PAGE EXCERPT
========
- Argo blockchain operates in a high-growth market, and it’s investing more in it.
- Informa is positioning itself for growth in China and the U.S, two of the largest markets in the world.
- Watches of Switzerland is set to benefit from the continued growth of ultra-wealthy individuals.
To build wealth, you need to have a clear goal of where you are and where you want to go. Clarity of vision allows you to determine which stocks to buy and how much money to invest. The only problem is that markets are not linear. As such, finding a stock that can give you the results you want can be a challenging task.
Luckily, by focusing on the macro environment and a stock’s core fundamentals, you can find stocks that can give you the results you want. For instance, these three unstoppable UK shares could turn £200k into £1 million by 2030.
By virtue of its target market, Argo Blockchain (ARB) has what it takes to turn £200,000 into £1 million in the next 9-years.
Argo’s primary business is Bitcoin mining, and the more the value of Bitcoin, the higher the underlying value of this stock.
Between now and 2030, there is a good chance that Bitcoin could trade at hundreds of thousands of dollars per coin. Already, it is showing every indication of possibly closing 2021 above $100k. If this happens, then by 2030, prices above $500k could be a possibility.
The key factor behind such a move is the Bitcoin block halving. The block halving has been the primary driver of Bitcoin’s rally over the last ten years and is likely to be the same scenario in the next 10. For context, the next halving is in 2024 and will shrink the Bitcoin block rewards to just 3.125 BTC.
If this has the effect of pushing Bitcoin to hundreds of thousands of dollars per coin, then the impact on the valuations of companies like Argo could be pretty huge. That’s because the underlying value of its balance sheet would shoot up as well.
Argo is also making moves that will help it take advantage of the ever-growing importance of cryptocurrencies in the world economy. The company recently announced that it was expanding its mining capacity.
========
INFORMATION GIVEN

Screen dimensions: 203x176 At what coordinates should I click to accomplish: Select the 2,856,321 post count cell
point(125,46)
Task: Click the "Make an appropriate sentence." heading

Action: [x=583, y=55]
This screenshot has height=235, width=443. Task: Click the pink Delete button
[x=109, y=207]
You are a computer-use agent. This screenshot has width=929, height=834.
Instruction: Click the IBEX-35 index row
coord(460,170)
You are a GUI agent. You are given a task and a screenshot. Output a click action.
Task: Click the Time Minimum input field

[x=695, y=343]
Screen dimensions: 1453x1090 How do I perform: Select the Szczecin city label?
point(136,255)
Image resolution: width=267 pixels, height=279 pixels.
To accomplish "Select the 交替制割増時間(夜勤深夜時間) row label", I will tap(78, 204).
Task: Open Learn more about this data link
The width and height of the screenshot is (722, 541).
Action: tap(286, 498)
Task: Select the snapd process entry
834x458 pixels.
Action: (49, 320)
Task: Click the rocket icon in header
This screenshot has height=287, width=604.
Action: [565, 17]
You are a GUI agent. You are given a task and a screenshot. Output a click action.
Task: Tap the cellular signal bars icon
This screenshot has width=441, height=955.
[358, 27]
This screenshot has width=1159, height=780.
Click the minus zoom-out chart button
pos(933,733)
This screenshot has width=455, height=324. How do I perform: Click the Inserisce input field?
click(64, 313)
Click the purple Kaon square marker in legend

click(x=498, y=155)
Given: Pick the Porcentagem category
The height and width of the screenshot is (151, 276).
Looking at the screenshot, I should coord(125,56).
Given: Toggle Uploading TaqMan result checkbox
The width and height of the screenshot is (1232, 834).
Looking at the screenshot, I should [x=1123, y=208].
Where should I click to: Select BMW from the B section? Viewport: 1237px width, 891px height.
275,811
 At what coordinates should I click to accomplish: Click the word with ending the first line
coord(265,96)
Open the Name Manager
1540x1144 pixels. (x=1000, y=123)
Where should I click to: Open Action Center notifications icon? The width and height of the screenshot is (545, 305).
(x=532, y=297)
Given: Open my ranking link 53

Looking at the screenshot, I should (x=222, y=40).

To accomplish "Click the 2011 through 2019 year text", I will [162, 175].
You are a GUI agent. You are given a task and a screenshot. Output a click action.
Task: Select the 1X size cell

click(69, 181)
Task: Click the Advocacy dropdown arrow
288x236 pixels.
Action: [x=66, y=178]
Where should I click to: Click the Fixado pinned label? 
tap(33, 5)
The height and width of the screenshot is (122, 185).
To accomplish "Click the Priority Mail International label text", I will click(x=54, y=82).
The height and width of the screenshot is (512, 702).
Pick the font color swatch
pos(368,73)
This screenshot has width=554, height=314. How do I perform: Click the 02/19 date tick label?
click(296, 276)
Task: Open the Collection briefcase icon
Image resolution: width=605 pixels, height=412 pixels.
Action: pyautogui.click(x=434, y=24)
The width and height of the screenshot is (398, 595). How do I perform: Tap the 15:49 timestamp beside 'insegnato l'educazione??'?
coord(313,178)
========
EXERCISE PROMPT
Give the passage of the UK shares article again, from "- Watches of" up to and including "the next 9-years.", with "challenging" replaced by "difficult".

EXERCISE OUTPUT
- Watches of Switzerland is set to benefit from the continued growth of ultra-wealthy individuals.
To build wealth, you need to have a clear goal of where you are and where you want to go. Clarity of vision allows you to determine which stocks to buy and how much money to invest. The only problem is that markets are not linear. As such, finding a stock that can give you the results you want can be a difficult task.
Luckily, by focusing on the macro environment and a stock’s core fundamentals, you can find stocks that can give you the results you want. For instance, these three unstoppable UK shares could turn £200k into £1 million by 2030.
By virtue of its target market, Argo Blockchain (ARB) has what it takes to turn £200,000 into £1 million in the next 9-years.